▶ **Problem to work on**
Report back every line of the entries that contains "agent", exactly as written.

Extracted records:

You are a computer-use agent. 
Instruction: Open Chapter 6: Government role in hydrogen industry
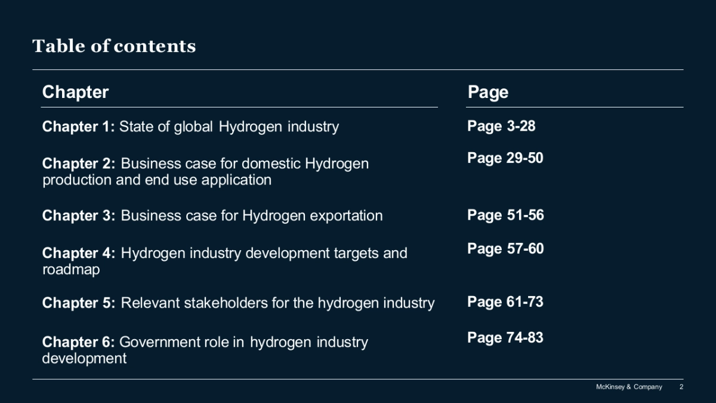coord(205,342)
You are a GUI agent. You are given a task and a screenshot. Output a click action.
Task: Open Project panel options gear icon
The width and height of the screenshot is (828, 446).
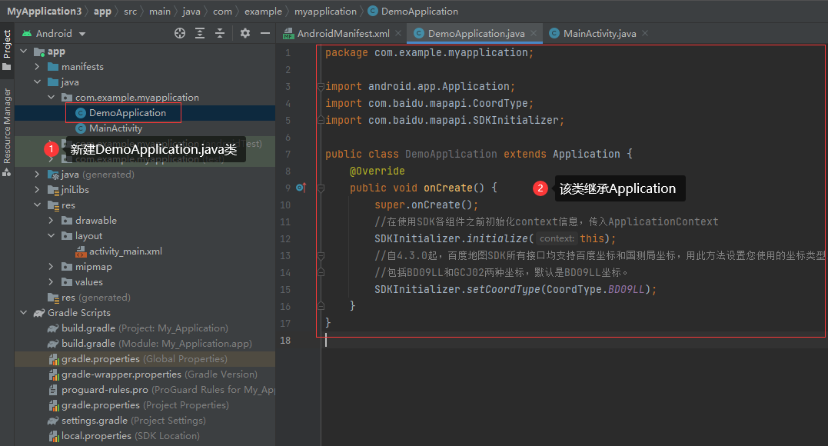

▶ **Solution to this problem**
You are a computer-use agent. 
You are a GUI agent. You are given a task and a screenshot. Output a click action.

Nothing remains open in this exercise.